Lifetime Prediction for a Cell-on-Board (COB) Light Source Based on the Adaptive Neuro-Fuzzy Inference System (ANFIS)


KIYAK İ., GÖKMEN G., Kocyigit G.

JOURNAL OF NANOMATERIALS, cilt.2021, 2021 (SCI-Expanded) identifier identifier

  • Yayın Türü: Makale / Tam Makale
  • Cilt numarası: 2021
  • Basım Tarihi: 2021
  • Doi Numarası: 10.1155/2021/6681335
  • Dergi Adı: JOURNAL OF NANOMATERIALS
  • Derginin Tarandığı İndeksler: Science Citation Index Expanded (SCI-EXPANDED), Scopus, Academic Search Premier, Aerospace Database, Biotechnology Research Abstracts, Communication Abstracts, Compendex, INSPEC, Metadex, Directory of Open Access Journals, Civil Engineering Abstracts
  • Marmara Üniversitesi Adresli: Evet

Özet

Predicting the lifetime of a LED lighting system is important for the implementation of design specifications and comparative analysis of the financial competition of various illuminating systems.
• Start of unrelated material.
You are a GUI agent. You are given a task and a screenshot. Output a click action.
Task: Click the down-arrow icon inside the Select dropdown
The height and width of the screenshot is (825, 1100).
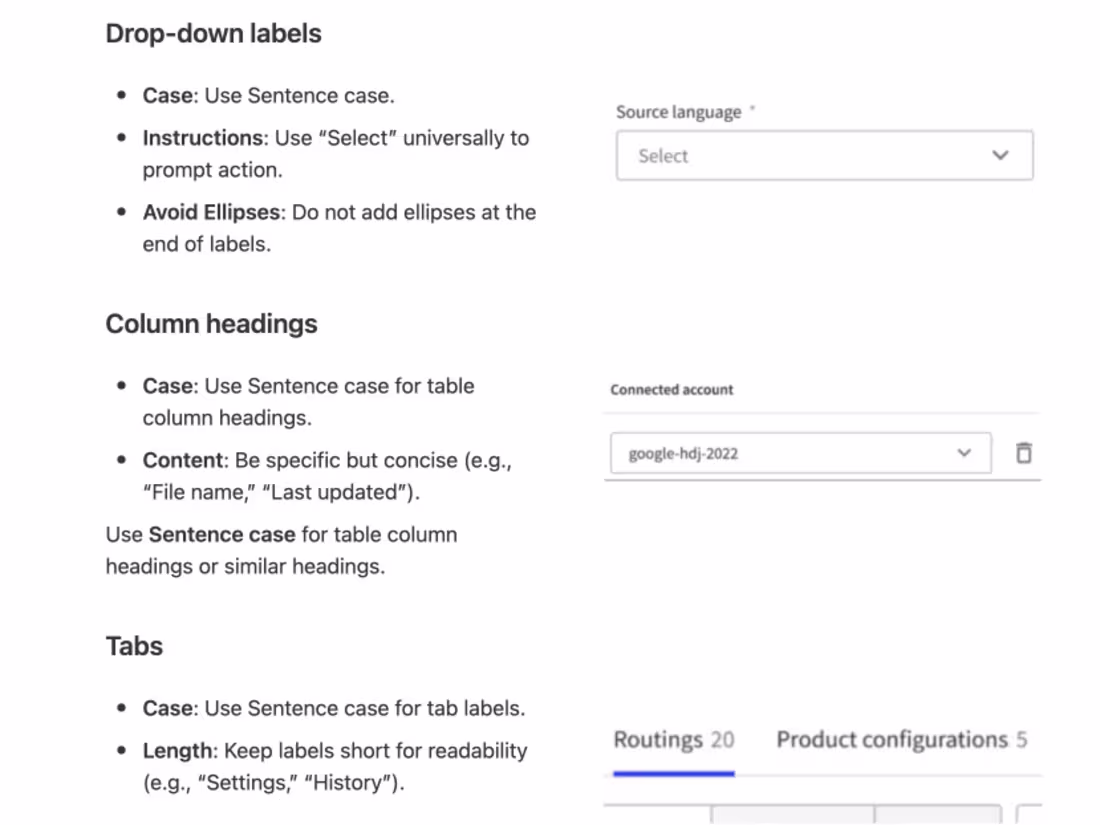coord(1000,155)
Most lifetime information published by LED manufacturers and standardization organizations is limited to certain temperature and current values. However, as a result of different working and ambient conditions throughout the whole operating period, significant differences in lifetimes can be observed. In this article, an advanced method of lifetime prediction is proposed considering the initial task areas and the statistical characteristics of the study values obtained in the accelerated fragmentation test. This study proposes a new method to predict the lifetime of COB LED using an artificial intelligence approach and LM-80 data. Accordingly, a database with 6000 hours of LM-80 data was created using the Neuro-Fuzzy (ANFIS) algorithm, and a highly accurate lifetime prediction method was developed. This method reveals an approximate similarity of 99.8506% with the benchmark lifetime. The proposed methodology may provide a useful guideline to lifetime predictions of LED-related products which can also be adapted to different operating conditions in a shorter time compared to conventional methods. At the same time, this method can be used in the life prediction of nanosensors and can be produced with the 3D technique.